- **Task description**: Go through the data line by line from the top, retyping each exactly, and end with the line that contains "You are a computer-use agent. Image".

- **Material for this task**:

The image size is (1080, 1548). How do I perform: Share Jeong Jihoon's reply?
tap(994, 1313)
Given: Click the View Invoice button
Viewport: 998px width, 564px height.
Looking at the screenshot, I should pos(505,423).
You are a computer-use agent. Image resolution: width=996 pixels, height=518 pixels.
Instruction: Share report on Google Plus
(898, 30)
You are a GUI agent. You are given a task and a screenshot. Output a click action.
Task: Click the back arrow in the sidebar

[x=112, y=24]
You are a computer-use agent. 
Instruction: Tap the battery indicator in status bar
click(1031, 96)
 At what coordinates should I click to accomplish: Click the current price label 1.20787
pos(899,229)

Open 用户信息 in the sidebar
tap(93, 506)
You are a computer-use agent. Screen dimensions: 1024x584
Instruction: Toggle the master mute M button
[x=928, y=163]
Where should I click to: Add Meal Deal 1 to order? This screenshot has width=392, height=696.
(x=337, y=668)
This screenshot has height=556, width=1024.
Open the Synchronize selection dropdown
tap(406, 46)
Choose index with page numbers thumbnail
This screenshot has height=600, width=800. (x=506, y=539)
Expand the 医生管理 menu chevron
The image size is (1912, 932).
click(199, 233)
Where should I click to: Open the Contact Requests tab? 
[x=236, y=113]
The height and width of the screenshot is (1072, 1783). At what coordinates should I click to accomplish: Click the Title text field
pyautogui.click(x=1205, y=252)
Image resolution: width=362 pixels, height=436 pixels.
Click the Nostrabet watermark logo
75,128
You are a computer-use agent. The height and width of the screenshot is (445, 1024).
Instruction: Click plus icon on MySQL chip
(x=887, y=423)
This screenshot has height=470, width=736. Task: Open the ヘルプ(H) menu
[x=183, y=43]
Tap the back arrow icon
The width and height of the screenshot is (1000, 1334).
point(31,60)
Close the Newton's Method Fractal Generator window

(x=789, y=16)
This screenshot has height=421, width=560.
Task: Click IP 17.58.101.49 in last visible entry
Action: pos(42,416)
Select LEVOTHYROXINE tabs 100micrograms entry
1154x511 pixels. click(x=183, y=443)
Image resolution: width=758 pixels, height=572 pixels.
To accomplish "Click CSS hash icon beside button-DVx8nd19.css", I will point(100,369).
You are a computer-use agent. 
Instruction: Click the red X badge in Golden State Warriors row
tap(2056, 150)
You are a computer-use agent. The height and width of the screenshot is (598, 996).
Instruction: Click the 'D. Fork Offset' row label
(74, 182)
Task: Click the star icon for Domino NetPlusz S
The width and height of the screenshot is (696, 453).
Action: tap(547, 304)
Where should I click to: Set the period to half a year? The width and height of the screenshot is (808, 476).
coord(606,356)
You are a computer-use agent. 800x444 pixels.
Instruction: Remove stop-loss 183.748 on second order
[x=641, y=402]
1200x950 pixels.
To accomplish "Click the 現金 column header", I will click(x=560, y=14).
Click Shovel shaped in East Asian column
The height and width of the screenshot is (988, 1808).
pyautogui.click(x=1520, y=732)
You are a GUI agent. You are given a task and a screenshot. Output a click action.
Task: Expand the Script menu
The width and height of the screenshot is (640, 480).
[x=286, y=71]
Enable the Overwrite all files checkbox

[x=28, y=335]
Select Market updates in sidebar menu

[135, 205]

- **Exercise response**:
The image size is (1080, 1548). How do I perform: Share Jeong Jihoon's reply?
tap(994, 1313)
Given: Click the View Invoice button
Viewport: 998px width, 564px height.
Looking at the screenshot, I should pos(505,423).
You are a computer-use agent. Image resolution: width=996 pixels, height=518 pixels.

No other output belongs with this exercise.